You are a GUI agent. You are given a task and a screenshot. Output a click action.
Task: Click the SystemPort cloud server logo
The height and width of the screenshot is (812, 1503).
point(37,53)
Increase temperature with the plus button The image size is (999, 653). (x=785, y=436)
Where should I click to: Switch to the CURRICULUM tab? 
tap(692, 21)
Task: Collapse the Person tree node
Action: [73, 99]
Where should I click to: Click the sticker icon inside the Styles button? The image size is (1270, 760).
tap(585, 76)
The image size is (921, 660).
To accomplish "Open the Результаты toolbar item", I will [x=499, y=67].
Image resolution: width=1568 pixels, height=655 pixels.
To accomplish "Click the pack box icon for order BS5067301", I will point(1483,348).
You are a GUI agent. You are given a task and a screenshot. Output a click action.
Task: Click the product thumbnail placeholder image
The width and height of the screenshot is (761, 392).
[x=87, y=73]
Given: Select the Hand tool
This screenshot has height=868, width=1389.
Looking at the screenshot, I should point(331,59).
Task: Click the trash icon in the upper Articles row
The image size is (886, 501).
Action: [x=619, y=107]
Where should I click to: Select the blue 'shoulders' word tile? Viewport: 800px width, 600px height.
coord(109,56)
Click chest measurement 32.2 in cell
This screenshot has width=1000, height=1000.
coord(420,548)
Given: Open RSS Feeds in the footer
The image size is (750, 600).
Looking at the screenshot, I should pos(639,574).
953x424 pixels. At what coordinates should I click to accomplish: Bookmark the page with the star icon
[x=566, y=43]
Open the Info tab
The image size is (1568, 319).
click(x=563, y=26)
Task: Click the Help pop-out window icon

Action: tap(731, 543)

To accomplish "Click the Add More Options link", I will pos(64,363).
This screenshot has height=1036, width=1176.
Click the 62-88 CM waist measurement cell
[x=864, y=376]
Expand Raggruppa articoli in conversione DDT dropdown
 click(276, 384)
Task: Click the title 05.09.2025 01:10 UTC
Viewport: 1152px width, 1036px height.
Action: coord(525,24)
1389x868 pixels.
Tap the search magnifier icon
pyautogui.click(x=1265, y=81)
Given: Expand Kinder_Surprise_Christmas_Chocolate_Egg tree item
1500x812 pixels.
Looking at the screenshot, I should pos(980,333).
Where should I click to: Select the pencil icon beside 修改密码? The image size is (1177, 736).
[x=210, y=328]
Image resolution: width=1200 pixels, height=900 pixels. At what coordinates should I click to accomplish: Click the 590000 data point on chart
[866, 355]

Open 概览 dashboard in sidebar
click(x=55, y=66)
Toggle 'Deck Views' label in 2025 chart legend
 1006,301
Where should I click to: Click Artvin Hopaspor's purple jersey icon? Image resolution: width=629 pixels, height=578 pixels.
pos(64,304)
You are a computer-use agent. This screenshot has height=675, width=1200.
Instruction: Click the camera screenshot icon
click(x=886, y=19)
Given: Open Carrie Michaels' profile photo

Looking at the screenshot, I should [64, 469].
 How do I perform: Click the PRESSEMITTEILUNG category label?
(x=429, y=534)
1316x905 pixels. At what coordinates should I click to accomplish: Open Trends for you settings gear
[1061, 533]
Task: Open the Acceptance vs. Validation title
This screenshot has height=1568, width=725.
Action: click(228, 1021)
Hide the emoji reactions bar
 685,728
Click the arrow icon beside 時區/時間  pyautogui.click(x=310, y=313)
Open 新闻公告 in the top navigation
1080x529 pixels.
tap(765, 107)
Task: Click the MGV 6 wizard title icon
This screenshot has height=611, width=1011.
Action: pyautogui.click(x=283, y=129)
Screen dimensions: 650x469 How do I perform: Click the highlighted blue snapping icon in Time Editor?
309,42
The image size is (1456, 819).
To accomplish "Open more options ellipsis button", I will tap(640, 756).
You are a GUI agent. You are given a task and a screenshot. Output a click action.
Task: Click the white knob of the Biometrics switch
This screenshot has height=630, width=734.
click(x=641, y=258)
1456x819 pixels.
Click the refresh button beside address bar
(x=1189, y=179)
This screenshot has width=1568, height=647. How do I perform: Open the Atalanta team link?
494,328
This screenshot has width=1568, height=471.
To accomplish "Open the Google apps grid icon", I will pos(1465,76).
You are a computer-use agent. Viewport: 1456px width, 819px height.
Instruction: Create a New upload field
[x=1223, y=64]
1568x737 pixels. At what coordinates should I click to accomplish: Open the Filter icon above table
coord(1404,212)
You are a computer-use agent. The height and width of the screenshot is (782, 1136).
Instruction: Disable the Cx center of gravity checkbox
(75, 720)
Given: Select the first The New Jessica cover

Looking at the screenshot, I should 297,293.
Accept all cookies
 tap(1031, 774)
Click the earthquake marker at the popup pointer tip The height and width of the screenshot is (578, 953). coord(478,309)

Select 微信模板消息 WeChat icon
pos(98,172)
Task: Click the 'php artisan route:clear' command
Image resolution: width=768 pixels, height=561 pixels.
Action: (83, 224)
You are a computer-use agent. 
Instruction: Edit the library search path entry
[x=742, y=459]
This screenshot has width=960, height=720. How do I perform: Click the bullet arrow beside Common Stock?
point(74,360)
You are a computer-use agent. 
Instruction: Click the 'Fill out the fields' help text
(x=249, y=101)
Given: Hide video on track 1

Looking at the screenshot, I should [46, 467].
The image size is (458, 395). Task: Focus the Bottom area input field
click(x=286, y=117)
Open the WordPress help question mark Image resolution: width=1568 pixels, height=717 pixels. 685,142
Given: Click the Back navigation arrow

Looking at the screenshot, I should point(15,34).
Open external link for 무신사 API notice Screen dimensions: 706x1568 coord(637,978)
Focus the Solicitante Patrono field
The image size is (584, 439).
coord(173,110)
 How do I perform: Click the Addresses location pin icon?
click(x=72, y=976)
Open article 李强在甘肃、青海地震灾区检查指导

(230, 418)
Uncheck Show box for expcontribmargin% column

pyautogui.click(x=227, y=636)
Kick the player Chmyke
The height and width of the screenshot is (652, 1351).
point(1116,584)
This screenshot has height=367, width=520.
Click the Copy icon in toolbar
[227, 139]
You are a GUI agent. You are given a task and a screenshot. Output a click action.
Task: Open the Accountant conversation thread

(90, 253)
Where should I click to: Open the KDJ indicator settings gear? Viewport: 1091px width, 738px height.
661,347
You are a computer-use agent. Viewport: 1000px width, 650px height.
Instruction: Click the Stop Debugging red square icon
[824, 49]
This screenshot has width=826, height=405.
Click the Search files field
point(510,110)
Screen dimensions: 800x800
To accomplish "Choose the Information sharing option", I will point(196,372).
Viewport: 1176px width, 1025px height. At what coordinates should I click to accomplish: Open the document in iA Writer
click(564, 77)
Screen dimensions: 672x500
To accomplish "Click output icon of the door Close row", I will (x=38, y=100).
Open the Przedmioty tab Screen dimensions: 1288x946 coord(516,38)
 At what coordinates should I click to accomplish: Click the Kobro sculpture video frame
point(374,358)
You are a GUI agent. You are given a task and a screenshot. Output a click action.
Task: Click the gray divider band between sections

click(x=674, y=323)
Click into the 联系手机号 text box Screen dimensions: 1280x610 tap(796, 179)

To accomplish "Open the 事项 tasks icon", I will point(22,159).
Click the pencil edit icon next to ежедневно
^^^^^^^^
[WHAT THE EXERCISE ASKS] Format every line above as a JSON array of strings, one string per line, leaving out the blank lines.

[TASK OUTPUT]
[
  "You are a GUI agent. You are given a task and a screenshot. Output a click action.",
  "Task: Click the SystemPort cloud server logo",
  "The height and width of the screenshot is (812, 1503).",
  "point(37,53)",
  "Increase temperature with the plus button The image size is (999, 653). (x=785, y=436)",
  "Where should I click to: Switch to the CURRICULUM tab? ",
  "tap(692, 21)",
  "Task: Collapse the Person tree node",
  "Action: [73, 99]",
  "Where should I click to: Click the sticker icon inside the Styles button? The image size is (1270, 760).",
  "tap(585, 76)",
  "The image size is (921, 660).",
  "To accomplish \"Open the Результаты toolbar item\", I will [x=499, y=67].",
  "Image resolution: width=1568 pixels, height=655 pixels.",
  "To accomplish \"Click the pack box icon for order BS5067301\", I will point(1483,348).",
  "You are a GUI agent. You are given a task and a screenshot. Output a click action.",
  "Task: Click the product thumbnail placeholder image",
  "The width and height of the screenshot is (761, 392).",
  "[x=87, y=73]",
  "Given: Select the Hand tool",
  "This screenshot has height=868, width=1389.",
  "Looking at the screenshot, I should point(331,59).",
  "Task: Click the trash icon in the upper Articles row",
  "The image size is (886, 501).",
  "Action: [x=619, y=107]",
  "Where should I click to: Select the blue 'shoulders' word tile? Viewport: 800px width, 600px height.",
  "coord(109,56)",
  "Click chest measurement 32.2 in cell",
  "This screenshot has width=1000, height=1000.",
  "coord(420,548)",
  "Given: Open RSS Feeds in the footer",
  "The image size is (750, 600).",
  "Looking at the screenshot, I should pos(639,574).",
  "953x424 pixels. At what coordinates should I click to accomplish: Bookmark the page with the star icon",
  "[x=566, y=43]",
  "Open the Info tab",
  "The image size is (1568, 319).",
  "click(x=563, y=26)",
  "Task: Click the Help pop-out window icon",
  "Action: tap(731, 543)",
  "To accomplish \"Click the Add More Options link\", I will pos(64,363).",
  "This screenshot has height=1036, width=1176.",
  "Click the 62-88 CM waist measurement cell",
  "[x=864, y=376]",
  "Expand Raggruppa articoli in conversione DDT dropdown",
  " click(276, 384)",
  "Task: Click the title 05.09.2025 01:10 UTC",
  "Viewport: 1152px width, 1036px height.",
  "Action: coord(525,24)",
  "1389x868 pixels.",
  "Tap the search magnifier icon",
  "pyautogui.click(x=1265, y=81)",
  "Given: Expand Kinder_Surprise_Christmas_Chocolate_Egg tree item",
  "1500x812 pixels.",
  "Looking at the screenshot, I should pos(980,333).",
  "Where should I click to: Select the pencil icon beside 修改密码? The image size is (1177, 736).",
  "[x=210, y=328]",
  "Image resolution: width=1200 pixels, height=900 pixels. At what coordinates should I click to accomplish: Click the 590000 data point on chart",
  "[866, 355]",
  "Open 概览 dashboard in sidebar",
  "click(x=55, y=66)",
  "Toggle 'Deck Views' label in 2025 chart legend",
  " 1006,301",
  "Where should I click to: Click Artvin Hopaspor's purple jersey icon? Image resolution: width=629 pixels, height=578 pixels.",
  "pos(64,304)",
  "You are a computer-use agent. This screenshot has height=675, width=1200.",
  "Instruction: Click the camera screenshot icon",
  "click(x=886, y=19)",
  "Given: Open Carrie Michaels' profile photo",
  "Looking at the screenshot, I should [64, 469].",
  " How do I perform: Click the PRESSEMITTEILUNG category label?",
  "(x=429, y=534)",
  "1316x905 pixels. At what coordinates should I click to accomplish: Open Trends for you settings gear",
  "[1061, 533]",
  "Task: Open the Acceptance vs. Validation title",
  "This screenshot has height=1568, width=725.",
  "Action: click(228, 1021)",
  "Hide the emoji reactions bar",
  " 685,728",
  "Click the arrow icon beside 時區/時間  pyautogui.click(x=310, y=313)",
  "Open 新闻公告 in the top navigation",
  "1080x529 pixels.",
  "tap(765, 107)",
  "Task: Click the MGV 6 wizard title icon",
  "This screenshot has height=611, width=1011.",
  "Action: pyautogui.click(x=283, y=129)",
  "Screen dimensions: 650x469 How do I perform: Click the highlighted blue snapping icon in Time Editor?",
  "309,42",
  "The image size is (1456, 819).",
  "To accomplish \"Open more options ellipsis button\", I will tap(640, 756).",
  "You are a GUI agent. You are given a task and a screenshot. Output a click action.",
  "Task: Click the white knob of the Biometrics switch",
  "This screenshot has height=630, width=734.",
  "click(x=641, y=258)",
  "1456x819 pixels.",
  "Click the refresh button beside address bar",
  "(x=1189, y=179)",
  "This screenshot has width=1568, height=647. How do I perform: Open the Atalanta team link?",
  "494,328",
  "This screenshot has width=1568, height=471.",
  "To accomplish \"Open the Google apps grid icon\", I will pos(1465,76).",
  "You are a computer-use agent. Viewport: 1456px width, 819px height.",
  "Instruction: Create a New upload field",
  "[x=1223, y=64]",
  "1568x737 pixels. At what coordinates should I click to accomplish: Open the Filter icon above table",
  "coord(1404,212)",
  "You are a computer-use agent. The height and width of the screenshot is (782, 1136).",
  "Instruction: Disable the Cx center of gravity checkbox",
  "(75, 720)",
  "Given: Select the first The New Jessica cover",
  "Looking at the screenshot, I should 297,293.",
  "Accept all cookies",
  " tap(1031, 774)",
  "Click the earthquake marker at the popup pointer tip The height and width of the screenshot is (578, 953). coord(478,309)",
  "Select 微信模板消息 WeChat icon",
  "pos(98,172)",
  "Task: Click the 'php artisan route:clear' command",
  "Image resolution: width=768 pixels, height=561 pixels.",
  "Action: (83, 224)",
  "You are a computer-use agent. ",
  "Instruction: Edit the library search path entry",
  "[x=742, y=459]",
  "This screenshot has width=960, height=720. How do I perform: Click the bullet arrow beside Common Stock?",
  "point(74,360)",
  "You are a computer-use agent. ",
  "Instruction: Click the 'Fill out the fields' help text",
  "(x=249, y=101)",
  "Given: Hide video on track 1",
  "Looking at the screenshot, I should [46, 467].",
  "The image size is (458, 395). Task: Focus the Bottom area input field",
  "click(x=286, y=117)",
  "Open the WordPress help question mark Image resolution: width=1568 pixels, height=717 pixels. 685,142",
  "Given: Click the Back navigation arrow",
  "Looking at the screenshot, I should point(15,34).",
  "Open external link for 무신사 API notice Screen dimensions: 706x1568 coord(637,978)",
  "Focus the Solicitante Patrono field",
  "The image size is (584, 439).",
  "coord(173,110)",
  " How do I perform: Click the Addresses location pin icon?",
  "click(x=72, y=976)",
  "Open article 李强在甘肃、青海地震灾区检查指导",
  "(230, 418)",
  "Uncheck Show box for expcontribmargin% column",
  "pyautogui.click(x=227, y=636)",
  "Kick the player Chmyke",
  "The height and width of the screenshot is (652, 1351).",
  "point(1116,584)",
  "This screenshot has height=367, width=520.",
  "Click the Copy icon in toolbar",
  "[227, 139]",
  "You are a GUI agent. You are given a task and a screenshot. Output a click action.",
  "Task: Open the Accountant conversation thread",
  "(90, 253)",
  "Where should I click to: Open the KDJ indicator settings gear? Viewport: 1091px width, 738px height.",
  "661,347",
  "You are a computer-use agent. Viewport: 1000px width, 650px height.",
  "Instruction: Click the Stop Debugging red square icon",
  "[824, 49]",
  "This screenshot has width=826, height=405.",
  "Click the Search files field",
  "point(510,110)",
  "Screen dimensions: 800x800",
  "To accomplish \"Choose the Information sharing option\", I will point(196,372).",
  "Viewport: 1176px width, 1025px height. At what coordinates should I click to accomplish: Open the document in iA Writer",
  "click(564, 77)",
  "Screen dimensions: 672x500",
  "To accomplish \"Click output icon of the door Close row\", I will (x=38, y=100).",
  "Open the Przedmioty tab Screen dimensions: 1288x946 coord(516,38)",
  " At what coordinates should I click to accomplish: Click the Kobro sculpture video frame",
  "point(374,358)",
  "You are a GUI agent. You are given a task and a screenshot. Output a click action.",
  "Task: Click the gray divider band between sections",
  "click(x=674, y=323)",
  "Click into the 联系手机号 text box Screen dimensions: 1280x610 tap(796, 179)",
  "To accomplish \"Open the 事项 tasks icon\", I will point(22,159).",
  "Click the pencil edit icon next to ежедневно"
]